(GIVEN INFORMATION)
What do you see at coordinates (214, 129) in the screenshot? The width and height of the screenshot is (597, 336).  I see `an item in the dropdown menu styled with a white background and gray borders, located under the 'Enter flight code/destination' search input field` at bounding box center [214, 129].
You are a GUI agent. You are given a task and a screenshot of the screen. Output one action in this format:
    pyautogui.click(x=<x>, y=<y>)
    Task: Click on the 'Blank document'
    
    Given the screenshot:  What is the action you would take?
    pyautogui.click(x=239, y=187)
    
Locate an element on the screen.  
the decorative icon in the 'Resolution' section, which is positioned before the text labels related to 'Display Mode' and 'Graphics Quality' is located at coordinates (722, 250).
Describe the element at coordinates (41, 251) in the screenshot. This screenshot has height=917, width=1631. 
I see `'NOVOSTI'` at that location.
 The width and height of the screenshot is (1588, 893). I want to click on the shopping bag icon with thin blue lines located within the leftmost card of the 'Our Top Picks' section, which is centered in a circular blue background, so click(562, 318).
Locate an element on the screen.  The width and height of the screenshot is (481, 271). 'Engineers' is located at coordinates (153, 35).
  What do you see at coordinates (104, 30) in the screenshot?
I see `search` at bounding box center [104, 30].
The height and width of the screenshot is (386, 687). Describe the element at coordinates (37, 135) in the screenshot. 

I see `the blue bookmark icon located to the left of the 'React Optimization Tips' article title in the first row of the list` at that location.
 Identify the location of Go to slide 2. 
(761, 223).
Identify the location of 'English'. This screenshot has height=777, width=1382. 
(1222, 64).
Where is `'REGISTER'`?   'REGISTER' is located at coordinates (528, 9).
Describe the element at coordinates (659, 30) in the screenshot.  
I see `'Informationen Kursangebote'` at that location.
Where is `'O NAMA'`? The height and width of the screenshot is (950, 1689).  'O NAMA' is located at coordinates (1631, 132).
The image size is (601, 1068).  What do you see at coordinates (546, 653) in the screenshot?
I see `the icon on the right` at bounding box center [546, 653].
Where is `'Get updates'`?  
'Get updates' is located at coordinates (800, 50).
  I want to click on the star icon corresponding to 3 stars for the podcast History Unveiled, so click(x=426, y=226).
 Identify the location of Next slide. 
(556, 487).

(EXERCISE) Convert the material, from its first line up to and including the line containing "The width and height of the screenshot is (1588, 893).", into a JSON list of strings with one string per line, leaving out blank lines.

(EXERCISE RESULT)
[
  "What do you see at coordinates (214, 129) in the screenshot? The width and height of the screenshot is (597, 336).  I see `an item in the dropdown menu styled with a white background and gray borders, located under the 'Enter flight code/destination' search input field` at bounding box center [214, 129].",
  "You are a GUI agent. You are given a task and a screenshot of the screen. Output one action in this format:",
  "    pyautogui.click(x=<x>, y=<y>)",
  "    Task: Click on the 'Blank document'",
  "    Given the screenshot:  What is the action you would take?",
  "    pyautogui.click(x=239, y=187)",
  "Locate an element on the screen.  ",
  "the decorative icon in the 'Resolution' section, which is positioned before the text labels related to 'Display Mode' and 'Graphics Quality' is located at coordinates (722, 250).",
  "Describe the element at coordinates (41, 251) in the screenshot. This screenshot has height=917, width=1631. ",
  "I see `'NOVOSTI'` at that location.",
  " The width and height of the screenshot is (1588, 893). I want to click on the shopping bag icon with thin blue lines located within the leftmost card of the 'Our Top Picks' section, which is centered in a circular blue background, so click(562, 318)."
]